It's a huge red-and-yellow sign that simply celebrates a peaceful, meditative way of life.

But the sign is just too big.

Sue Bao, who emigrated from Shanghai in 1997, is a Falun Gong believer. The fast-growing religion, whose 70 million followers are severely repressed in China, combines meditative exercises and the development of character based on truthfulness, compassion and forbearance.

With her daughter translating, Bao said the spiritual practice "is very good for your mind and body. It's about being a good person, how to act in daily life."

Bao is so enthusiastic that she erected a large, billboardlike sign, which says "Falundafa is great" and lists a Web site with more information. There's nothing commercial about it.

City code allows "ideological" signs no larger than 6 square feet in a residential zone. Bao's sign at her home appears to be nearly 20 feet long and perhaps 4 feet wide.

City officials received complaints and on Sept. 11, a letter arrived at Bao's house at 22 N. Prospect St. ordering her to remove the sign and threatening fines and legal action if she refuses.

Pam Brady, the city land use inspector who sent the letter, said: "I explained it constitutes a billboard in a residential area."

Brady said some complaints were made anonymously by people who drove by and "there were two complaints from the neighborhood."

Brady said one complainant asked: "What are they doing in there?"

You have to wonder if that person would have complained if the sign said "Jesus Saves."

But this is not a case of religious discrimination.

Brady is going by the book, which clearly allows signs only up to a certain size.

Bao speaks broken English, and Brady acknowledged that's made things difficult.

"I want to go and talk, but my English not good," Bao said. "We want to do good for somebody. We no make money."

Bao's son-in-law, Andrew Li,, fixes computers and has applied for an in-home business license at the residence. Such licenses routinely are granted for a $60 fee, but Li's application has been held up because of the sign code case. Brady said that's standard procedure in a zoning case.

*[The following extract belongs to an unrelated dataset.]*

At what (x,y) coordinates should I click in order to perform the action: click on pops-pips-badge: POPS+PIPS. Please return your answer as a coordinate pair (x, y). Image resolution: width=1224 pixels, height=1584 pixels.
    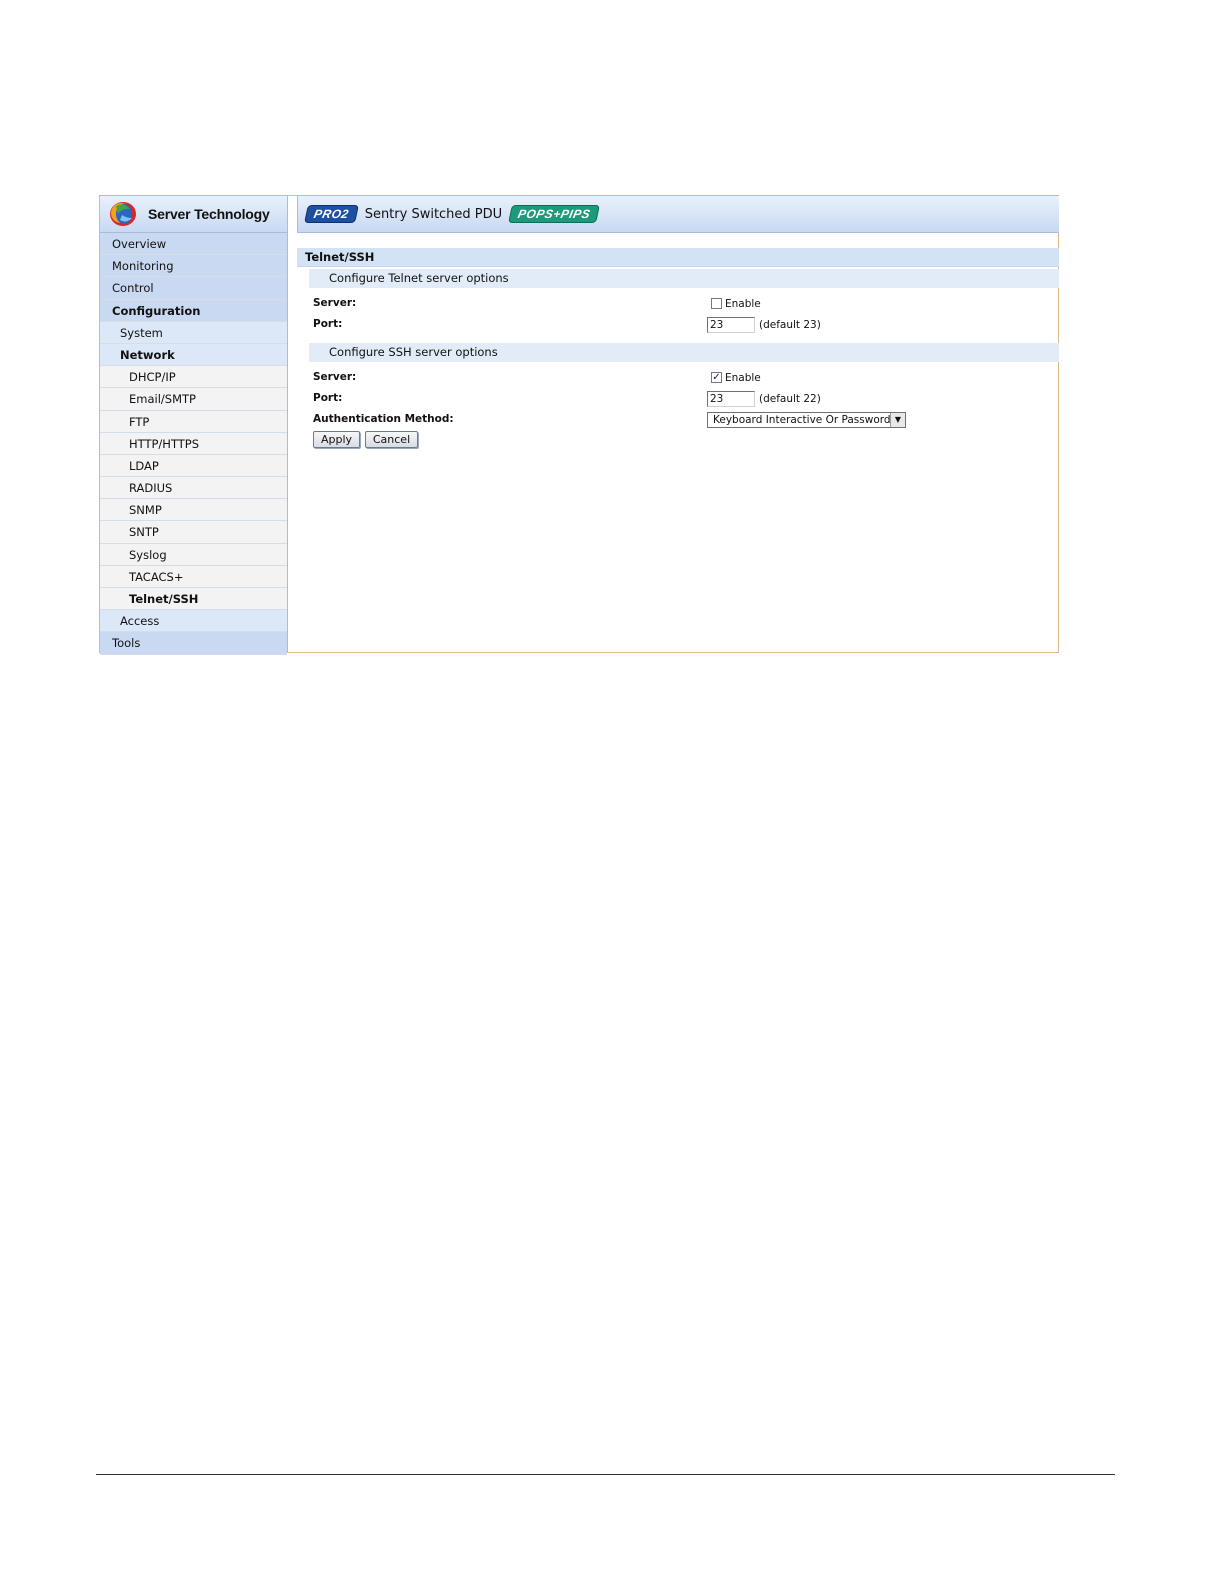
    Looking at the image, I should click on (554, 214).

Brady comes across more as an overworked employee in a thankless job than as an unfeeling bureaucratic functionary. She and her colleagues are inundated with cases, yet it's too bad the enforcement letter couldn't have had a little more Dr. Phil in it, and a little less ominous language about "enforcement action and abatement procedures."

Louise Conner, president of the Middle Shooks Run Neighborhood Association, said an association member recently mentioned Bao's sign.

"It's just inappropriate to have a sign that size," she said. "It's just not good for the neighborhood."

The sign will come down. Andrew Li will get his business license. The bad news for Sue Bao is she must have a smaller sign; the good news is she doesn't have to worry about being sent to a Chinese labor camp for having it.